A Operação Cerco Fechado foi estruturada como uma ação de combate focada em reprimir facções criminosas e ampliar as forças de segurança. A iniciativa reúne efetivos estaduais e federais em uma atuação integrada voltada ao combate do tráfico de drogas, circulação ilegal de armas e outras atividades ilegais.
Quase três mil servidores atuaram de forma integrada em 26 territórios de seis municípios mineiros, sendo: Belo Horizonte, Juiz de Fora, Manhuaçu, Uberlândia, Uberaba e Teófilo Otoni. De acordo com o governador Mateus Simões, os espaços ocupados pelas organizações criminosas serão destruídos.
“Todo o sistema de monitoramento físico e eletrônico feito pelas facções dentro desses territórios será destruído: os aviõezinhos que ficam observando, as câmeras que foram colocadas serão todas arrancadas. Vamos retirar qualquer tipo de barreira”, disse Simões.
No balanço apresentado, 46 pessoas foram detidas, entre elas quatro menores de idade. Também foram apreendidas drogas, nove armas de fogo, 93 munições e R$ 27 mil. Foram contabilizados 73 mandados de busca e apreensão, sendo 46 em Belo Horizonte e 27 no interior. Houve, ainda, a fiscalização em 914 celas.

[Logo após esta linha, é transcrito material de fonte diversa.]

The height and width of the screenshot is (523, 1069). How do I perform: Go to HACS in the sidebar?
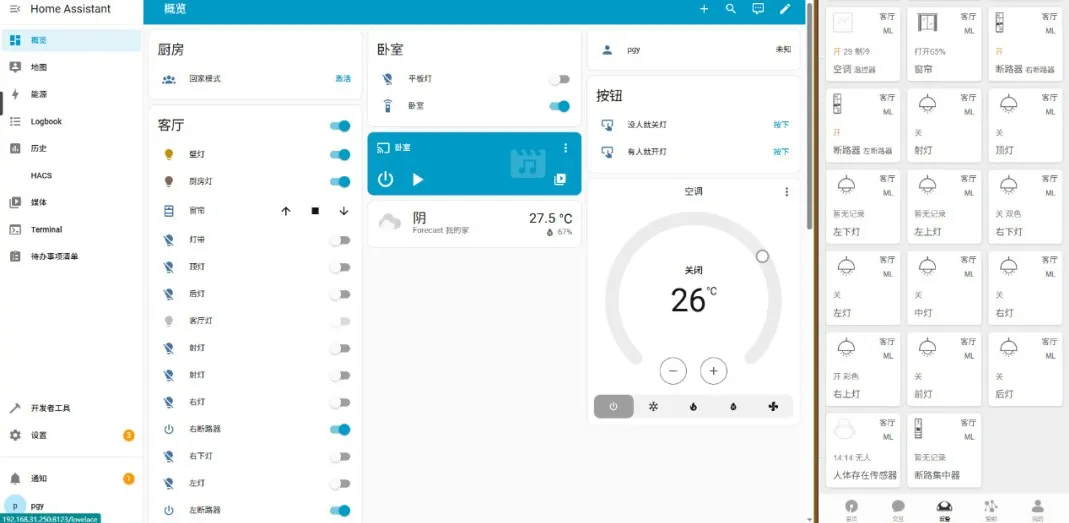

Durante o anúncio do balanço parcial da operação, foi lançada a sétima edição do programa “Procura-se”, que reúne uma lista com 12 foragidos prioritários para o sistema de segurança pública mineira. Os foragidos são investigados por crimes de homicídio, roubo, tráfico de drogas e ataques a instituições financeiras.
Nas seis edições anteriores do programa, realizadas entre 2011 e 2023, foram presos 61 dos 74 criminosos, com índice de 82,4% de efetividade nas ações de captura dos foragidos. A ação busca ampliar a participação da população por meio de denúncias anônimas feitas pelo Disque Denúncia Unificado (181).